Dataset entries
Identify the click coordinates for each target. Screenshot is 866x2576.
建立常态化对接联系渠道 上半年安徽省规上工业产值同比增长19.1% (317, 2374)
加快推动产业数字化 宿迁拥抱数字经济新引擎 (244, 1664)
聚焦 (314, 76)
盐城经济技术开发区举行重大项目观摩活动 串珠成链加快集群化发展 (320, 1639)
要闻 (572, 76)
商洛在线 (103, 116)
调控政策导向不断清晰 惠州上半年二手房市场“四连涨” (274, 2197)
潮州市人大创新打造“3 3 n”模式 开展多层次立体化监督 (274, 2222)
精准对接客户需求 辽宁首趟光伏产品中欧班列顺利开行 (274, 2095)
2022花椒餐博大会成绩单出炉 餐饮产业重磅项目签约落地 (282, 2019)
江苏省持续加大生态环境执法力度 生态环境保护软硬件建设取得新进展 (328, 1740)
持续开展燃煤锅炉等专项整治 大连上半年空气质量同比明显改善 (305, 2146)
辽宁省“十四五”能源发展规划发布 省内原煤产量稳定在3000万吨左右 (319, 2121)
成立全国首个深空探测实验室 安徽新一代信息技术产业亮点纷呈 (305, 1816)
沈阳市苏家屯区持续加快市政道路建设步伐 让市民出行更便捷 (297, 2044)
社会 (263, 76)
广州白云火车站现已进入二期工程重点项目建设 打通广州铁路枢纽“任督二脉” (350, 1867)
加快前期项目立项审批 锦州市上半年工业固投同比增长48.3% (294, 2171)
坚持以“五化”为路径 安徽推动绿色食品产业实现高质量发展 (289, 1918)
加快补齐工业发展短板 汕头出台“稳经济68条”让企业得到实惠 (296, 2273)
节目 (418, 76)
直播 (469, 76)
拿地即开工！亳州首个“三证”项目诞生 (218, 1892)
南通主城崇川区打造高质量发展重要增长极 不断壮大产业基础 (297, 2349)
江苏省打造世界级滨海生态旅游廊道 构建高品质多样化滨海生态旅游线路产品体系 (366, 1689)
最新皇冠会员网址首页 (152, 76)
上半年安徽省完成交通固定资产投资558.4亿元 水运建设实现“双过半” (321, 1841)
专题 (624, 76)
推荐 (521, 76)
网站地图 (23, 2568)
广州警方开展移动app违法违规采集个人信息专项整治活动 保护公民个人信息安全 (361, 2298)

### What this task involves:
Your output should be the lines from the one with "成立全国首个深空探测实验室 安徽新一代信息技术产业亮点纷呈 (305, 1816)" through the last line of the entries above, copied exactly and nothing more.

### Output below:
成立全国首个深空探测实验室 安徽新一代信息技术产业亮点纷呈 (305, 1816)
沈阳市苏家屯区持续加快市政道路建设步伐 让市民出行更便捷 (297, 2044)
社会 (263, 76)
广州白云火车站现已进入二期工程重点项目建设 打通广州铁路枢纽“任督二脉” (350, 1867)
加快前期项目立项审批 锦州市上半年工业固投同比增长48.3% (294, 2171)
坚持以“五化”为路径 安徽推动绿色食品产业实现高质量发展 (289, 1918)
加快补齐工业发展短板 汕头出台“稳经济68条”让企业得到实惠 (296, 2273)
节目 (418, 76)
直播 (469, 76)
拿地即开工！亳州首个“三证”项目诞生 (218, 1892)
南通主城崇川区打造高质量发展重要增长极 不断壮大产业基础 (297, 2349)
江苏省打造世界级滨海生态旅游廊道 构建高品质多样化滨海生态旅游线路产品体系 (366, 1689)
最新皇冠会员网址首页 (152, 76)
上半年安徽省完成交通固定资产投资558.4亿元 水运建设实现“双过半” (321, 1841)
专题 (624, 76)
推荐 (521, 76)
网站地图 (23, 2568)
广州警方开展移动app违法违规采集个人信息专项整治活动 保护公民个人信息安全 (361, 2298)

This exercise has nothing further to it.